By Jake Edge
January 27, 2010
The utrace tracing framework has had a tortuous path towards the mainline,
but it always seemed like it was headed that direction. Over the past week
or so, things have gotten rather murkier for the mainline inclusion of
utrace. Linus Torvalds made a pronouncement that would seem to
leave SystemTap without a future in the mainline—something that many
had suspected for a while—but also put the future of utrace in
doubt. Further discussion may have provided a way forward, but,
at least in its current form, mainline utrace seems very unlikely.
The discussion resulted from a request by
Frank Ch. Eigler to include utrace into linux-next. That led to a
discussion about whether it was ready for linux-next—because it was
likely to be merged in the next release cycle—or whether it should spend
some time in another tree. Since an earlier version of utrace
was in Andrew Morton's -mm tree, that was a potential path. Morton said
that utrace "didn't break anything", but:
I still don't think I've seen a really compelling reason for merging
it. At least, I wouldn't be able to explain why we did it. But
presumably there _are_ such reasons, because it was a lot of development
work.
Someone please sell this to us.
Morton also dredged up a response he had
gotten from Oleg Nesterov the last time he asked, which listed various
potential uses for utrace. In-kernel uses for utrace are
important—new features are rarely merged without one—and
an earlier utrace merge attempt ran into
opposition because it lacked one. This time around,
Nesterov and Roland McGrath included a rewrite of the ptrace()

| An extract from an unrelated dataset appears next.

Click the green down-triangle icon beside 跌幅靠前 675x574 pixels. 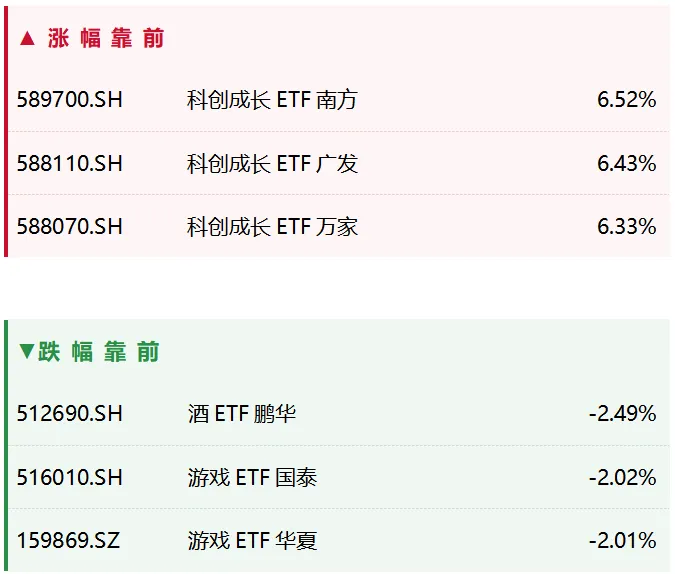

system call using utrace as part of the patch submission. It was hoped
that rewriting the notoriously ugly ptrace() code using the
cleaner utrace API would be the last hurdle for inclusion into the mainline.
But, replacing the guts of the ptrace() call, even though it may
clean things up, is controversial. ptrace() is part of the kernel
ABI that must be maintained—ugly or not—but cleaning it up is
not without its risks, as Morton points
out:
ptrace is a nasty, complex part of the kernel which has a long history
of problems, but it's all been pretty quiet in there for the the past few
years. This leads one to expect that a rip-out-n-rewrite is a
high-risk prospect. So, quite reasonably, one looks for a good reason
for taking such risk.
The risk is small, though, according to
Eigler, because "this code has been deployed in fedora
and rhel for several *years*, with millions of users. It's not some
rickety experiment." Eigler also added to Nesterov's list
of utrace uses as SystemTap's user-space probing is based on utrace. But
SystemTap and one of the other potential uses on that list, namely
reworking seccomp to use utrace, are what set
Torvalds off:
So if things like system tap and "security models that go behind the
kernel by tying into utrace" are the reasons for utrace, color me utterly
uninterested. In fact, color me actively hostile. I think that's the worst
possible situation that we'd ever be in as kernel people (namely exactly
the "do things in kernel space by hiding behind utrace without having
kernel people involved")
Torvalds's complaint stems from the fact that utrace provides no user-space
interface at all. It is purely an internal kernel API that is meant to be
used by kernel code like the ptrace() rewrite, but also for kernel
modules, which is part of what worries Torvalds. It provides lots of hooks
that can be used by "random crazy out-of-tree crap", but
doesn't provide any benefit to user space at all, he said:
If somebody were to argue that "this is a simple series of patches to
clean up ptrace and make it possible to strace a debugged process", then
that would have been different. That's not what you or others have been
doing. You've been pushing exactly the _reverse_ of that, namely how great
it is for some random totally new features that I'm convinced aren't even
used by a lot of people.
One of the biggest problems with ptrace() is its signal-oriented
interface. Programs using ptrace() act as the parent process of
the tracee and must use wait() to detect state changes. For that
reason, there can only be one ptrace() active for a
particular process. So an strace of a program that is being
debugged with gdb will not succeed. The ptrace()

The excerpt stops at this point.